==== Data for this task

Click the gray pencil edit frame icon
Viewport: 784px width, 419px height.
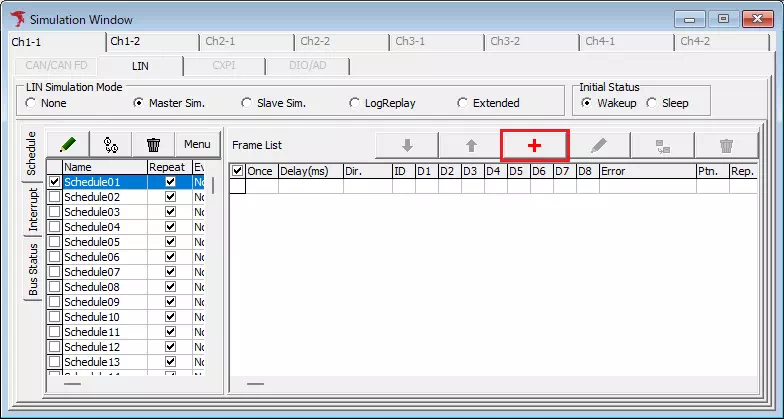[x=598, y=145]
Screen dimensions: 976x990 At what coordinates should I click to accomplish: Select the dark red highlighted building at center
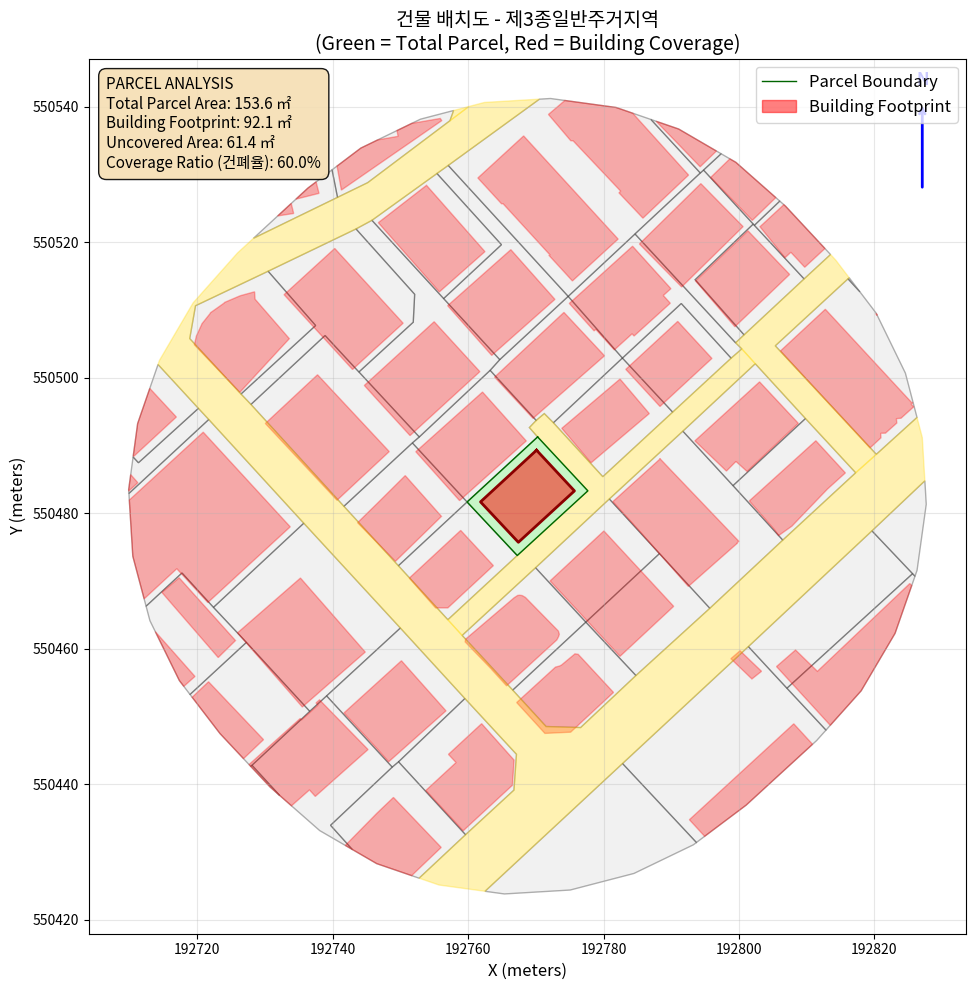coord(527,496)
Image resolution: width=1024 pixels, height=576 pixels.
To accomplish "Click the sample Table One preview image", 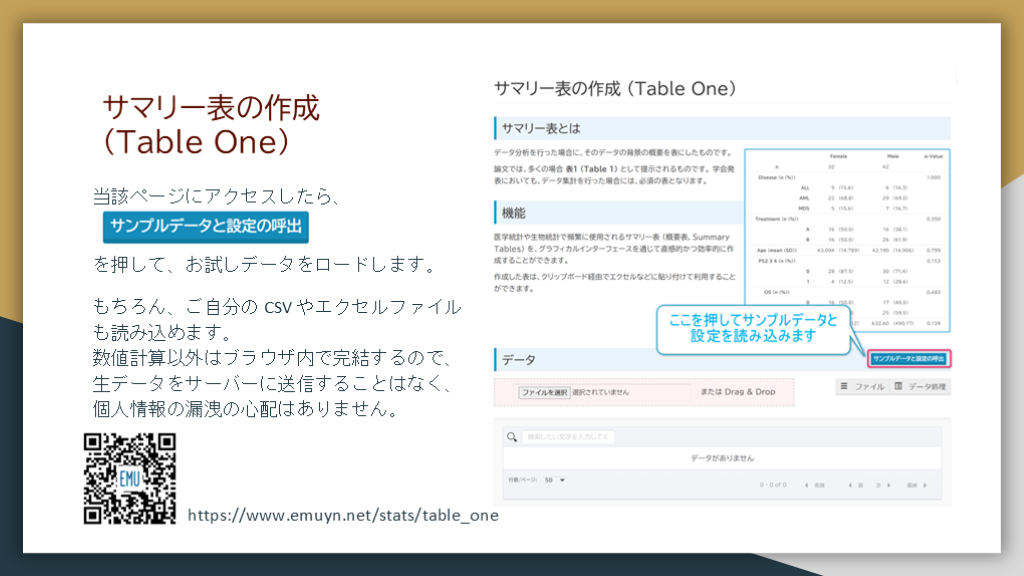I will pyautogui.click(x=846, y=240).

========

= Instructions for the task =
Within the listing above, find the line containing "Viewport: 784px width, 419px height." and the line containing "Image resolution: width=1024". Transcribe them and everything between them exactly, leaving out the pictures.

= Worked solution =
Viewport: 784px width, 419px height.
[x=598, y=145]
Screen dimensions: 976x990 At what coordinates should I click to accomplish: Select the dark red highlighted building at center
coord(527,496)
Image resolution: width=1024 pixels, height=576 pixels.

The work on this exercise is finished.